More than a year ago I appeared at various podcasting conventions and on various high profile podcast interview programs essentially defending radio from what was widely considered (in those circles) to be the death of radio: podcasting.
I made three major points. First, that abundance of podcasts was not the same as interest in podcasts. Second, an unfair proportion of the most popular podcasts – the “hits” if you will – will be from the same big media players that podcasting was supposed to put six feet under. Third, podcasting was radio’s friend, not its enemy.
For at least two of these arguments I was roundly criticized.

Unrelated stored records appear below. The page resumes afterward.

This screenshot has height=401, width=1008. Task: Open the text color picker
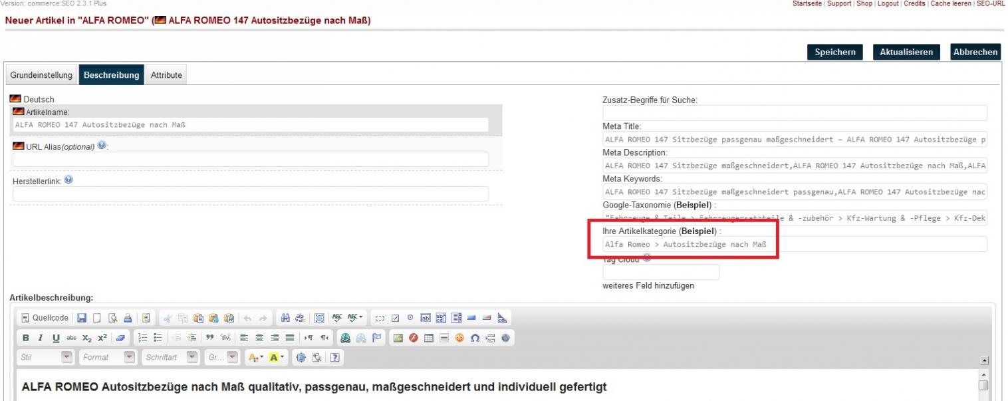pos(254,357)
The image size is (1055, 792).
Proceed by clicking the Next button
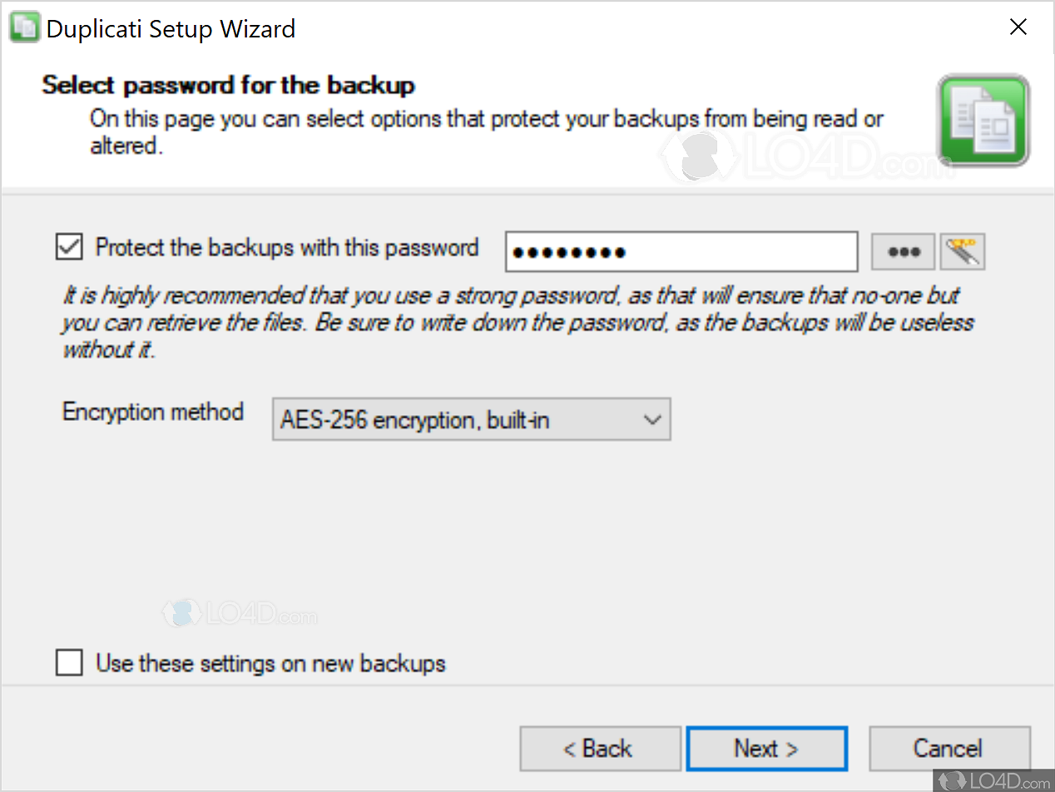click(x=766, y=749)
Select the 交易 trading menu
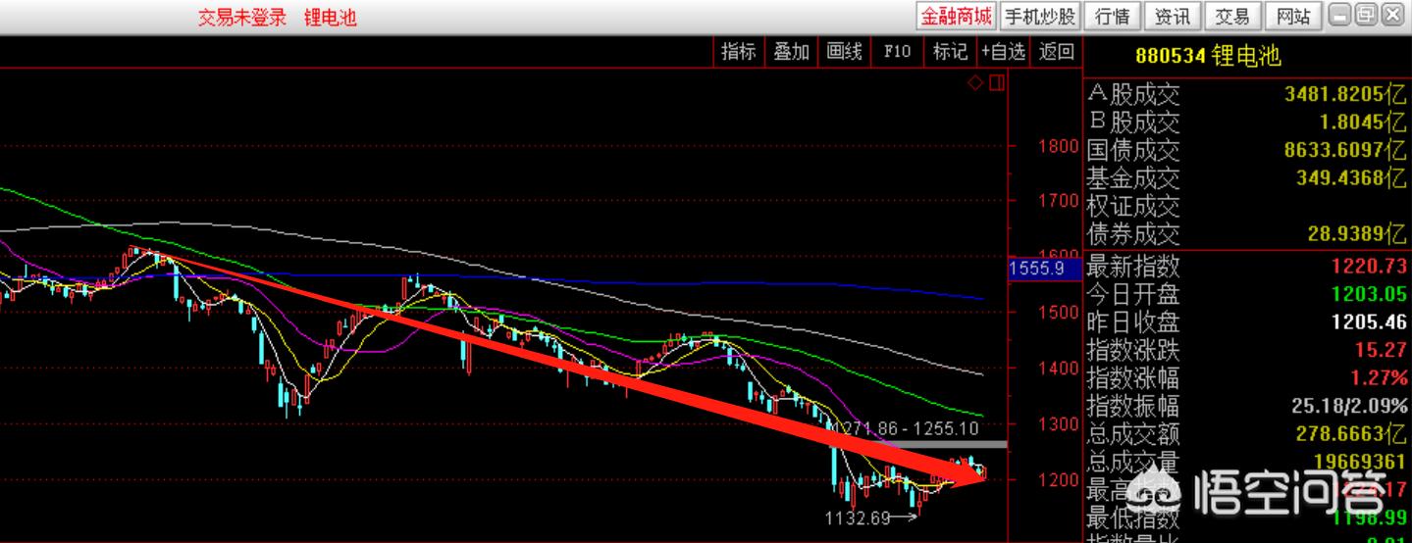1412x543 pixels. point(1231,16)
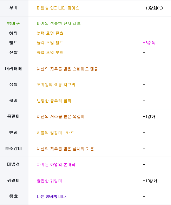Image resolution: width=171 pixels, height=205 pixels.
Task: Open the 나는 85레벨이다. title item
Action: tap(52, 197)
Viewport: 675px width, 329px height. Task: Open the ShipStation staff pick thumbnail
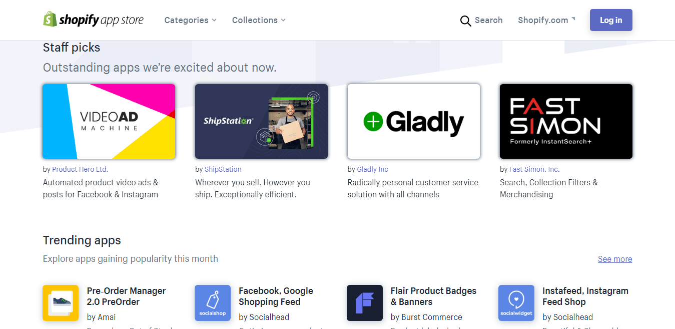coord(261,121)
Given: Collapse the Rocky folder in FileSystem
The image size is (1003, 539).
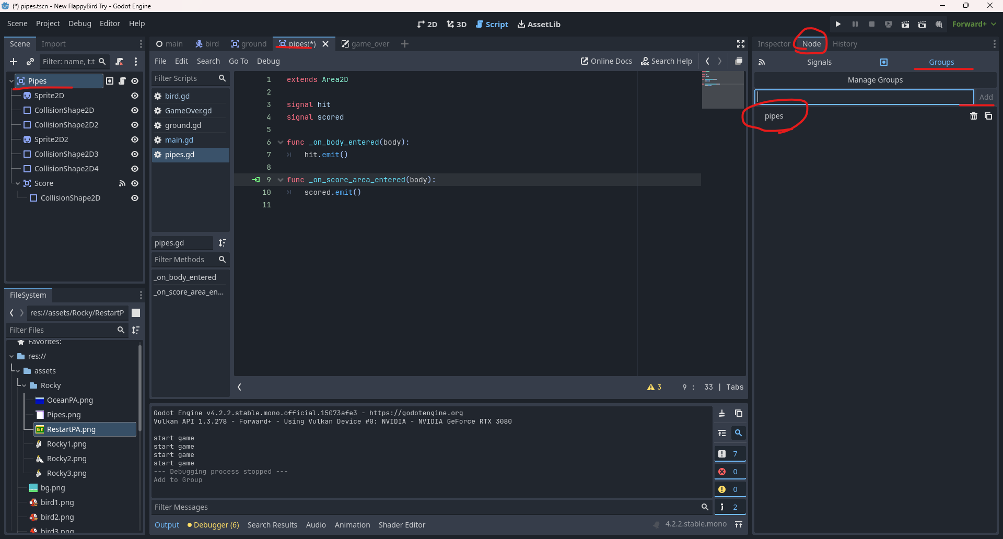Looking at the screenshot, I should pos(24,385).
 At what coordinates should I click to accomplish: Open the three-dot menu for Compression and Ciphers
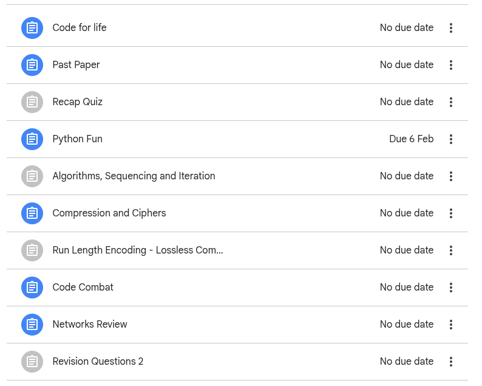pyautogui.click(x=451, y=213)

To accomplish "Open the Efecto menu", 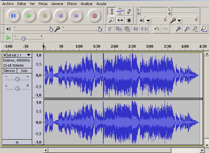I will 72,4.
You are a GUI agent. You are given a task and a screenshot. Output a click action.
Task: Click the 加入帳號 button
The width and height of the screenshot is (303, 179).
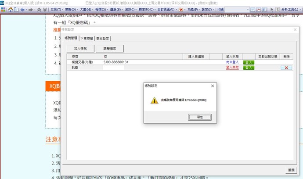80,48
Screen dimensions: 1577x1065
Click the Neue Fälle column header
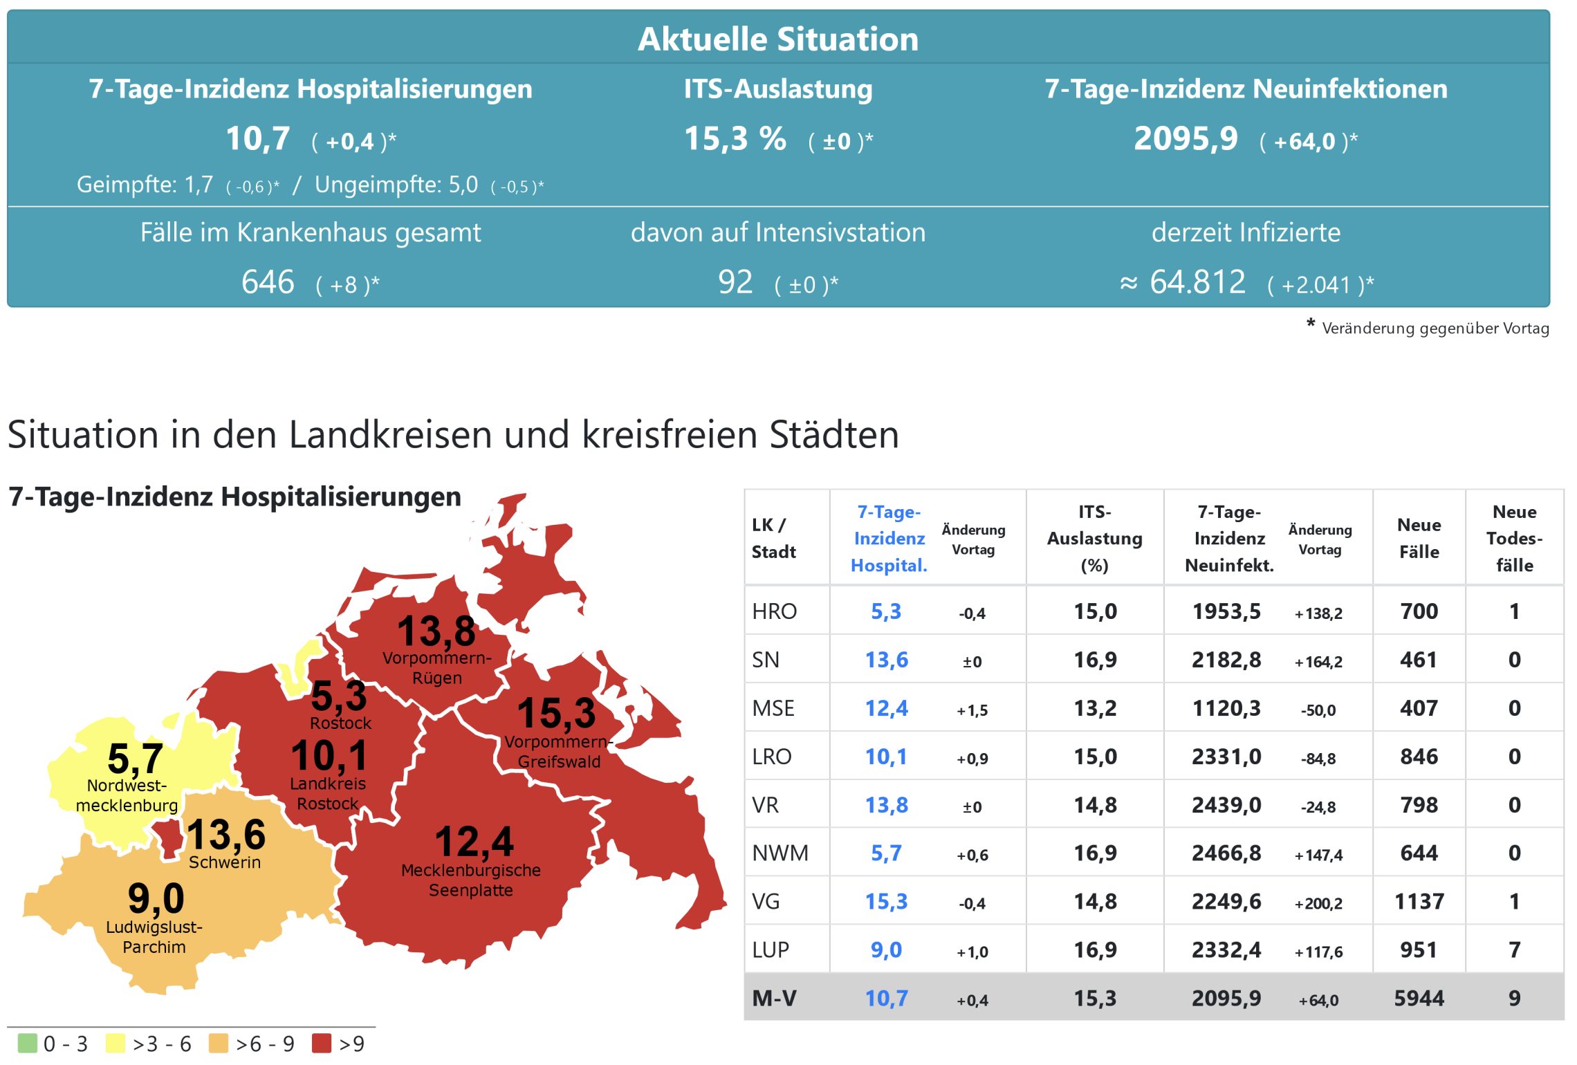(1419, 538)
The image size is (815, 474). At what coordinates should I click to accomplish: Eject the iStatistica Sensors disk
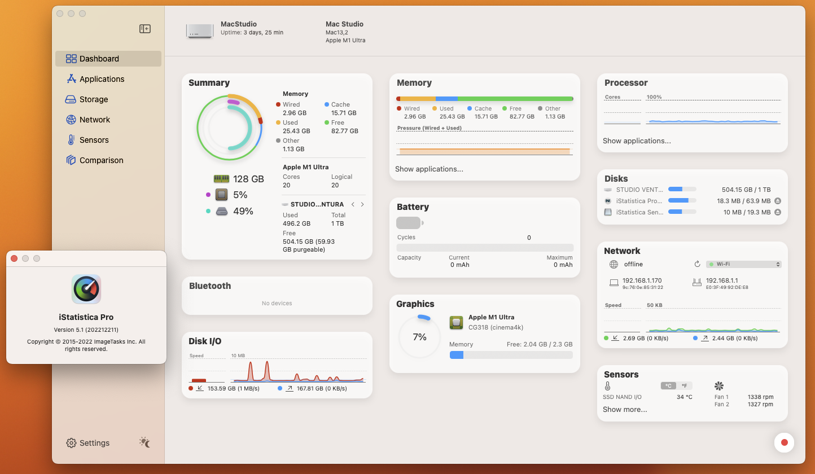coord(778,212)
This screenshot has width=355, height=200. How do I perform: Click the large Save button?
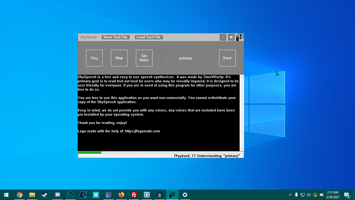pos(227,58)
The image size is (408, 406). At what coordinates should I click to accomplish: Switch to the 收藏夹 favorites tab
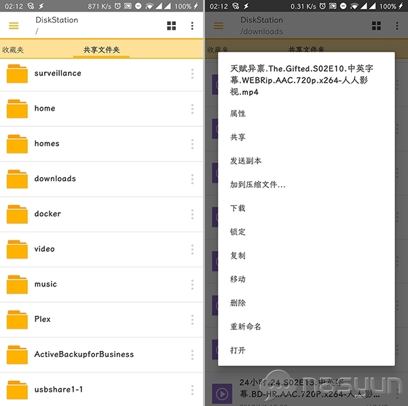(13, 50)
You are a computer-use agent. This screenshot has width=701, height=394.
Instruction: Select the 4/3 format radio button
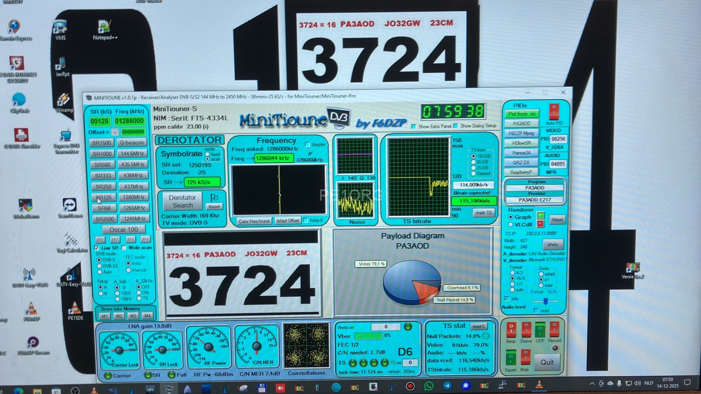point(513,273)
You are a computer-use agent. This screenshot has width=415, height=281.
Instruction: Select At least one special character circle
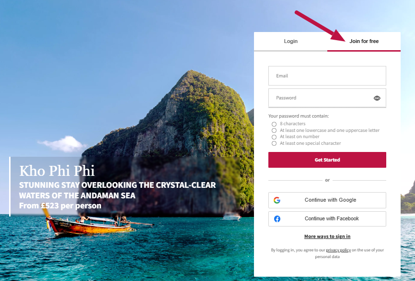(274, 143)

Today we have a new study from the PEW Internet and American Life Project which indicates:
Some 12% of internet users say they have downloaded a podcast so they can listen to it or view it at a later time. However, few internet users are downloading podcasts with great frequency; just 1% report downloading a podcast on a typical day.
Compare that to the number who watch TV or listen to the radio on a given day. And keep in mind that there are estimated to be between 30,000 and 60,000 podcasts available today.
Further, says a terrific article in Business Week,
About half of iTunes’ top 100 podcasts are from existing media companies. That’s in spite of the fact that the vast majority of podcasts are produced by independent podcasters, says [PodTrac co-founder Mark] McCrery. “In comparison to the overall podcasting universe, there is a disproportionate number of podcasts produced by existing media companies in the top 100.”
Are there niche programs with loyal and regular followings? You bet there are. There are even “hit niches.” But there are radio stations with tiny but passionate audiences, too, any one of which is as big or bigger than these niche hits. And it never makes a news release.
The fact is that people don’t consume audio the way they consume video. Audio is not “grazed” the way video is. It takes a thousand words to equal one picture and a lot of time for that audio “picture” to be rendered. And time means trade-offs between the time-consuming task and the tasks which take less time but promise a quicker hit of entertainment. Just ask yourself how many viral videos you’ve seen. Now, how many viral audios have you heard?
This is not to suggest that podcasting is “bad.” I happen to think podcasting is terrific. In fact, I’m in that scarce 1%. But so what? The bulk of the audience is not.
For radio this means what it always has meant. Podcasting is a terrific way to promote program highlights, introduce listeners to shows they haven’t heard yet, and facilitate time-shifting for fans crazed enough to value it.